EOED has just completed its series of pages on the OED’s treatment – both past and present – of different periods in the language. The series starts at Period coverage

Here is a summary of the main points.

  • The OED3 revision (begun in 2000, now about halfway through the alphabet) is adding enormous quantities of new quotations to its predecessors’ record of the language. Quotations form the evidential basis for the OED, so this increase indicates that the Dictionary’s account of the English language – on both a large and small scale – is changing significantly
  • Unfortunately, we cannot see which these new quotations are! This is because the OED website searches do not differentiate between revised and original entries.
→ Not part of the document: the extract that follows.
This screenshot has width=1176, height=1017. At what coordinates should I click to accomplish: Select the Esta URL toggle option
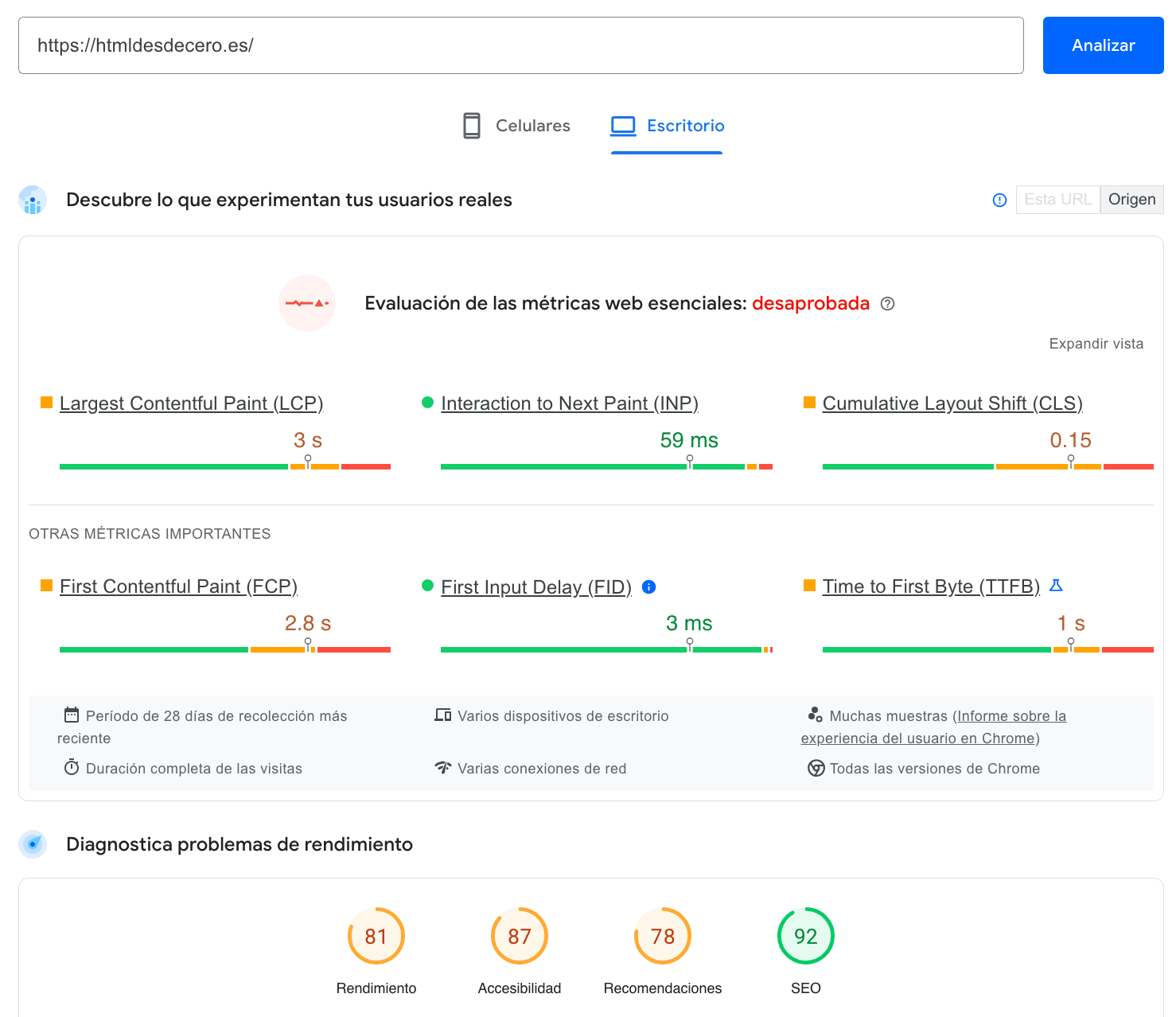1057,200
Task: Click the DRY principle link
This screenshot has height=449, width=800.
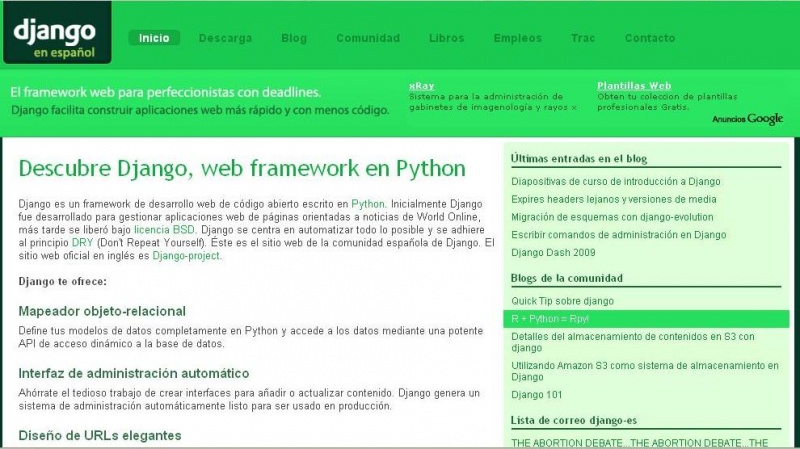Action: (83, 242)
Instead, however, we can count up the total of quotations per decade in the current hybrid version of the OED, OED Online (i.e. a mixture of old and new scholarship), and compare the results with the equivalent totals in the pre-revision version of the OED (i.e. OED2)
  • Comparison of this sort tells us that, very broadly speaking, over 1500-1989, the revised OED appears to be reproducing the chronological biases of the old OED (click on the link to Chart 3 in the right-hand image below). So there is a bulge of quotations over the late 16th/early 17th centuries (Chart 8), a dip in quotation evidence in the early to mid-18th-century (Chart 13), and a steep rise towards the 1880s or so (Chart 19). 20th-century coverage is more uneven (Charts 21 and 37)
  • In a decisive departure from the practice of the first edition of OED, OED3 is no longer gathering huge numbers of quotations from major literary and cultural writers as evidence for the history of vocabulary in English. Instead, the revising lexicographers are raiding vast electronic databases of multi-authored sources for its new quotations – newspapers, journals, and periodicals. See discussions at Top sources in OED3, 1800-1929 in OED3, 1930 onwards in OED3
  • Notwithstanding this changed practice, Shakespeare, Chaucer, Milton, Caxton, Dryden, Dickens and hundreds of other male literary canonical writers continue to dominate the list of most quoted sources in today’s OED. This is because the OED3 has simply retained much of the original OED1 quotation evidence rather than archiving the original Dictionary and starting again. In this respect, the OED3 revision is producing a 21st-century dictionary bolted onto a Victorian one (click on links above and Which edition contains what?
  • As a result, women writers remain significantly under-represented in the OED. As of the June 2020 update, OED Online’s own list of top 1,000 quotation sources includes just 28 women. It is impossible to search OED quotations by gender of author, but inferentially the vast majority of contributors to the newspapers, journals and periodicals that OED3 is now favouring as quotation sources will also be male. On OED’s under-quotation of female sources, see further 1700-1899 in OED3 (Chart 14 and the discussion of Frances Burney beneath; Caroline Herschel and Philosophical Transactions) and information on the top individually-authored sources from 1930 onwards in OED3. Preliminary evidence and notes can also be found at Top female sources, currently in preparation. EOED’s 2009 study of the under-representation of 18th-century women writers (funded by the Leverhulme) is under Topics.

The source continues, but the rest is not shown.